### Text passage
But there might be other variables that also influence this relationship, e.g. the weight of the car probably matters for fuel efficiency, since more force is needed to propel a bigger mass. We can add more dimensions to this chart, e.g. specifying which column we want to color the points by and Altair will automatically figure out an appropriate colorscale to use.

alt.Chart(cars).mark_point().encode(
    x='Miles_per_Gallon',
    y='Horsepower',
    color='Weight_in_lbs'
)

Aha! Here we can see that weight is also correlated with Horsepower (positively) and Miles_per_Gallon (negatively). We can’t say anything about causation from the plot alone, just correlation.

Since we used a column with numerical (called “quantitative”) data, a continuous, Altair automatically picked a gradually increasing colorscale for us. If we instead choose a color with categorical (called “nominal”) data, Altair will smartly pick a suitable colorscale with distinct colors without us having to tell it which specific color to use for each value in the Cylinders (engine size) column.

alt.Chart(cars).mark_point().encode(
    x='Miles_per_Gallon',
    y='Horsepower',
    color='Cylinders'
)

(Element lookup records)
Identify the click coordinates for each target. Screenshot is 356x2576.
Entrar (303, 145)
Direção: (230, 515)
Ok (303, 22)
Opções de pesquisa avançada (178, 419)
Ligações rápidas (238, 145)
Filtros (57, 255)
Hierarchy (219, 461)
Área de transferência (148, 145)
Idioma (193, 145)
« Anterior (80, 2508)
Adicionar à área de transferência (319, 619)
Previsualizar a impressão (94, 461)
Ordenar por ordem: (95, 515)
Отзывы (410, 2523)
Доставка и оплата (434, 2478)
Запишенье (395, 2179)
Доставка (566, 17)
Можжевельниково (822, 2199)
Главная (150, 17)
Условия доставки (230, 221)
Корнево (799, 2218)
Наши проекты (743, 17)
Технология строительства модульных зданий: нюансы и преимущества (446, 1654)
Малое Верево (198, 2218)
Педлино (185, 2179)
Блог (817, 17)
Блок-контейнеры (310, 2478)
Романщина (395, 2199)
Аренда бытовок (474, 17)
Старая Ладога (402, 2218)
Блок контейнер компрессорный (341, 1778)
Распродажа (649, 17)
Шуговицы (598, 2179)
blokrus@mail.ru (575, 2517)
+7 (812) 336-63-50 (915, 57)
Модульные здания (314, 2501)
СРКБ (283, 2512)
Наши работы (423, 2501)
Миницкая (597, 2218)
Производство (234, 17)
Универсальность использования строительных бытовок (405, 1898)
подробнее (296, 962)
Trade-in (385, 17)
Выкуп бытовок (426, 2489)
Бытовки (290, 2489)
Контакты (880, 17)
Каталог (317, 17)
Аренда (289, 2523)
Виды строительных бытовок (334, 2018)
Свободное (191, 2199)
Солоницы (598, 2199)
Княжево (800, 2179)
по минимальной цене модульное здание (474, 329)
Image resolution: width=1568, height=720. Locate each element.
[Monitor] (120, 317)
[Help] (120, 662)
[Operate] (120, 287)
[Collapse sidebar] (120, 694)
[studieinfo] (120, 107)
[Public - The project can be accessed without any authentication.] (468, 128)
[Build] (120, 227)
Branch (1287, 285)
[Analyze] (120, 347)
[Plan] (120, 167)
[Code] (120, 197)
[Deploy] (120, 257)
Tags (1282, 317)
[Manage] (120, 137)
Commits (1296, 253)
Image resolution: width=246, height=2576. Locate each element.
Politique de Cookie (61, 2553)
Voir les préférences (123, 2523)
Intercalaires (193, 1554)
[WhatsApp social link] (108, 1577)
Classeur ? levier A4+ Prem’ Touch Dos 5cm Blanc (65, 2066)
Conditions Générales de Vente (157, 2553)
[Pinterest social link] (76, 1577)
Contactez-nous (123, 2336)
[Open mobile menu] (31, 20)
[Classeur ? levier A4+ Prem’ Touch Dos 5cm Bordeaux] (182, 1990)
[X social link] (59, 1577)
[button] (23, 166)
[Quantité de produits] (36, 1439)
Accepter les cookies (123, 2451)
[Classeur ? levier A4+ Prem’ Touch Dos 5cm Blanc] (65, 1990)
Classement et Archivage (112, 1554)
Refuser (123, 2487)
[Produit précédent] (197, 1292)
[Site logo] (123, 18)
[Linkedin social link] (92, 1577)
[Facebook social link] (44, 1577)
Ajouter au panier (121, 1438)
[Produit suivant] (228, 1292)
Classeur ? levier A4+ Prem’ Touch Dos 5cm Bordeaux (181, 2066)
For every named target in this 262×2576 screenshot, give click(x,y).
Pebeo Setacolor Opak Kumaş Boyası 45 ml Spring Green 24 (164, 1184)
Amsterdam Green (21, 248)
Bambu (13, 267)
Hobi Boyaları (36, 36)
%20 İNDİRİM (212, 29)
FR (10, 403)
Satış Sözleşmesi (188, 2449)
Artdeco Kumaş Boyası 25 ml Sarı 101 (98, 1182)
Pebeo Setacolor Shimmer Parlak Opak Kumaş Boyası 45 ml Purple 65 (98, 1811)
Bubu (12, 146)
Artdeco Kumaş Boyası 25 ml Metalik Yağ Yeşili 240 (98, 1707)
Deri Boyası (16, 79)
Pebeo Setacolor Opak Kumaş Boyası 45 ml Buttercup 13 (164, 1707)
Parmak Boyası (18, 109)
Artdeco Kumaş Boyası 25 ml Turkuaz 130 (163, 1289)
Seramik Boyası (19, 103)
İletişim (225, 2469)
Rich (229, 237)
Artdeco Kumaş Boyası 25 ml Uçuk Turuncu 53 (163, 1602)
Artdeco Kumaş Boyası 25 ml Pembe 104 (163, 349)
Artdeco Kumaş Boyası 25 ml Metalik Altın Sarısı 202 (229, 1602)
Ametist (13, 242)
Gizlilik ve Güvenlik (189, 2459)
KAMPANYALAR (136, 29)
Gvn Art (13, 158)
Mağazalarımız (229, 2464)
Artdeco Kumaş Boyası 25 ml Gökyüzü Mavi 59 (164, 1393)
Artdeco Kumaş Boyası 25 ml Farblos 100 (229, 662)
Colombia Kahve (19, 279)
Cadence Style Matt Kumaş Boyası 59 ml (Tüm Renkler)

### Description of the task
Copy out everything from "But there might" down to "colorscale to use." in the text on Altair charts, and replace "fuel efficiency" with "gas mileage".

### Task result
But there might be other variables that also influence this relationship, e.g. the weight of the car probably matters for gas mileage, since more force is needed to propel a bigger mass. We can add more dimensions to this chart, e.g. specifying which column we want to color the points by and Altair will automatically figure out an appropriate colorscale to use.